Start of Block
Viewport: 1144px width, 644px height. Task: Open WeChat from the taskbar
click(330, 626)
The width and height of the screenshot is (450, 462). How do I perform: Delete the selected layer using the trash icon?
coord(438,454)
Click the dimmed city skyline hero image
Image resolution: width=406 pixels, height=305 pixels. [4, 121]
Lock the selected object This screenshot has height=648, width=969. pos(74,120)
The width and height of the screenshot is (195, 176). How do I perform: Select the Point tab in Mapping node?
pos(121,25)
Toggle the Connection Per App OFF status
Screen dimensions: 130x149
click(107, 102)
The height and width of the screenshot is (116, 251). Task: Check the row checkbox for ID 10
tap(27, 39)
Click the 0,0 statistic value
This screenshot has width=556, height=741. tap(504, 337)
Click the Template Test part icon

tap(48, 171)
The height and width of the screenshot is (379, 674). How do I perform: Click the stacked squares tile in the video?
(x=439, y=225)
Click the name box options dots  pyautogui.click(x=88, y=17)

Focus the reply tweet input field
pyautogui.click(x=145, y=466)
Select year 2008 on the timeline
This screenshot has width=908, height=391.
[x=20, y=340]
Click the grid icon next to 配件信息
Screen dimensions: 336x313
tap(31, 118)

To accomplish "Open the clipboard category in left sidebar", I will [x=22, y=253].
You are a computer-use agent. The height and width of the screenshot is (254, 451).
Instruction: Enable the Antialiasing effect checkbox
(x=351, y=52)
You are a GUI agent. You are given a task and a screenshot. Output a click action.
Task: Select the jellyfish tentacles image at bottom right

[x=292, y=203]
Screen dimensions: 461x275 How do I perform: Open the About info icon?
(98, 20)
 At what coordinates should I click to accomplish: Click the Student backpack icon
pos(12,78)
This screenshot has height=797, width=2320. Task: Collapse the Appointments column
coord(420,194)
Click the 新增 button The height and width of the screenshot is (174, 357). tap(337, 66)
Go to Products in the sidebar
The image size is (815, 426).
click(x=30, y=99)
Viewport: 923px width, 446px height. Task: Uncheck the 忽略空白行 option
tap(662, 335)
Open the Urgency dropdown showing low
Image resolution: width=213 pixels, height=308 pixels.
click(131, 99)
End of Block
* **WHAT THIS TASK INVOLVES**: If a line in the material holds "agent", copy it.

* **TASK RESULT**:
You are a computer-use agent. The height and width of the screenshot is (254, 451).
You are a GUI agent. You are given a task and a screenshot. Output a click action.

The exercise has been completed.